> SOURCE DOCUMENT:
^^^^

What It Takes is an audio podcast produced by the American Academy of Achievement featuring intimate, revealing conversations with influential leaders in the diverse fields of endeavor: public service, science and exploration, sports, technology, business, arts and humanities, and justice.
I think poetry goes back to the invention of language itself.
Born in New York City, William Stanley Merwin spent most of his childhood in Union City, New Jersey, and in Scranton, Pennsylvania. He was preoccupied with poetry and the magic of words from an early age. His father was a Presbyterian minister, and Merwin began writing hymns for his father’s church at age five. A sympathetic high school Spanish teacher encouraged his verse-making, and urged him to try his hand at translating the Spanish poet Federico García Lorca.
Although his parents lacked the means to send him to college, he won an academic scholarship to Princeton University, where he waited on tables at one of the school’s elite dining clubs to help pay his expenses. At Princeton, he fell under the influence of the prominent critic and poet R.P. Blackmur and his graduate assistant, the poet John Berryman. Merwin acquired a thorough grounding in the fundamentals of poetry and began to seriously consider a career in literature. After graduation, he stayed at Princeton for another year to continue his study of Romance languages, preparing for his future work as a translator of French, Spanish, Latin and Italian literature.

^^^^

> HOW TO COMPLETE THIS TASK: Please rewrite the stretch of the Merwin biography from "Although his parents" through "and Italian literature.", putting "grant" in place of "scholarship".

> DATA EXTRACTS:
^^^^

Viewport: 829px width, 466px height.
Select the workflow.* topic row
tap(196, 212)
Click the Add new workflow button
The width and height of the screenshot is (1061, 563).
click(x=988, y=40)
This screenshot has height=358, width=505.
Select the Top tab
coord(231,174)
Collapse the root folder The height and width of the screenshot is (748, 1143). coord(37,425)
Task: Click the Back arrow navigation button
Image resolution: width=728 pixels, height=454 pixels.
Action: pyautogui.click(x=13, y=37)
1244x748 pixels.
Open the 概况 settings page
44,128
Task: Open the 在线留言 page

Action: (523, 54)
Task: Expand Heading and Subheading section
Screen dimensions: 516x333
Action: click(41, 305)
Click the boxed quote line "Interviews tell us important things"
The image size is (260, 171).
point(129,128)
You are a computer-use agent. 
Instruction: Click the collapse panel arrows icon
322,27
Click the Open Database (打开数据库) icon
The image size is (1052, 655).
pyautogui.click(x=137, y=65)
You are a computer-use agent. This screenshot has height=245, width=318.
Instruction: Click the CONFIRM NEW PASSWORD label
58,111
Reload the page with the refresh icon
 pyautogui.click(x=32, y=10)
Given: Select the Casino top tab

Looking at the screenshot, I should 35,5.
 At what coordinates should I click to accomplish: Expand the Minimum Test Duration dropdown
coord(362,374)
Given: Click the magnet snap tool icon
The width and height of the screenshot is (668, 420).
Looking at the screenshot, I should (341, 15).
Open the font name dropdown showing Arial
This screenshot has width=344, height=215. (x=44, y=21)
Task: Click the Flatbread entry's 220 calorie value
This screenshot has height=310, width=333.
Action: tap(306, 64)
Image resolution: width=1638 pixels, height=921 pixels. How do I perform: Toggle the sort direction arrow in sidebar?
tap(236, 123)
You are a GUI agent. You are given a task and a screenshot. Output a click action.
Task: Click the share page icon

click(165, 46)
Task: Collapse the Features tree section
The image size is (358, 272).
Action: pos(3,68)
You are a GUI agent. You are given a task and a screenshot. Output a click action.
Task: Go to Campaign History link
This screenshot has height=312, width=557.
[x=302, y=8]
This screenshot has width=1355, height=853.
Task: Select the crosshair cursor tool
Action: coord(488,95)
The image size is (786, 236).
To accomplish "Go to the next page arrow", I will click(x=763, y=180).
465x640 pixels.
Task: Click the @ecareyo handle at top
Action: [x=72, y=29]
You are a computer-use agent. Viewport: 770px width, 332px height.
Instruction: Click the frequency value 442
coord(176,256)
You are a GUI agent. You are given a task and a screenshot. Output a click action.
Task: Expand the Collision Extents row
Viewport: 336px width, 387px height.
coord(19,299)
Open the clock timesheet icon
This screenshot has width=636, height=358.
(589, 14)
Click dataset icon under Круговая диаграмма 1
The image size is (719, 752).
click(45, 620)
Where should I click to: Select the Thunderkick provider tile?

^^^^

> EXPECTED OUTPUT:
Although his parents lacked the means to send him to college, he won an academic grant to Princeton University, where he waited on tables at one of the school’s elite dining clubs to help pay his expenses. At Princeton, he fell under the influence of the prominent critic and poet R.P. Blackmur and his graduate assistant, the poet John Berryman. Merwin acquired a thorough grounding in the fundamentals of poetry and began to seriously consider a career in literature. After graduation, he stayed at Princeton for another year to continue his study of Romance languages, preparing for his future work as a translator of French, Spanish, Latin and Italian literature.